**WHAT IS NEEDED**
Could you copy out the rows below word for word, leaving out the pictures?

** START OF RECORDS FOR THE TASK **

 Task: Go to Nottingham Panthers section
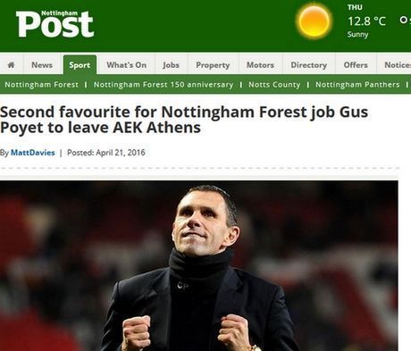coord(357,85)
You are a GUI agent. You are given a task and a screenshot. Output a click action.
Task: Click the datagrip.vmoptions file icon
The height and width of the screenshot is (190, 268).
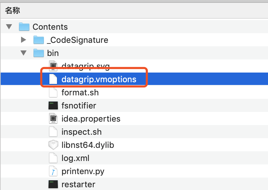point(53,79)
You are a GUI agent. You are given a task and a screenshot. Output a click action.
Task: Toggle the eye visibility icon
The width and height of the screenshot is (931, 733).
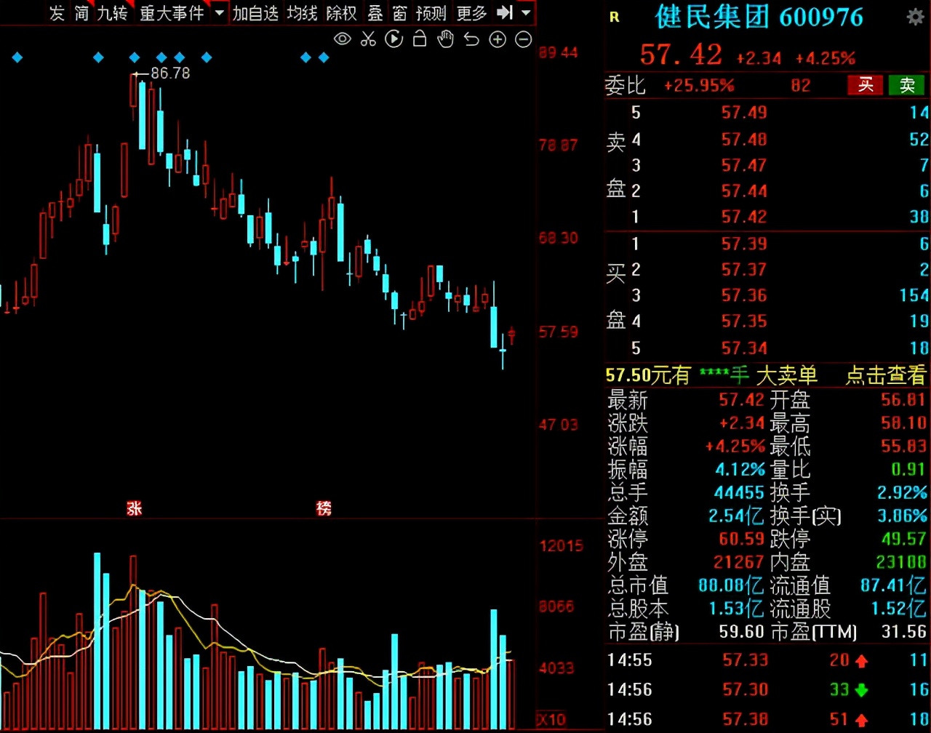point(342,39)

** END OF RECORDS FOR THE TASK **

**OUTPUT FOR THIS TASK**
 Task: Go to Nottingham Panthers section
coord(357,85)
You are a GUI agent. You are given a task and a screenshot. Output a click action.
Task: Click the datagrip.vmoptions file icon
The height and width of the screenshot is (190, 268).
point(53,79)
You are a GUI agent. You are given a task and a screenshot. Output a click action.
Task: Toggle the eye visibility icon
The width and height of the screenshot is (931, 733).
point(342,39)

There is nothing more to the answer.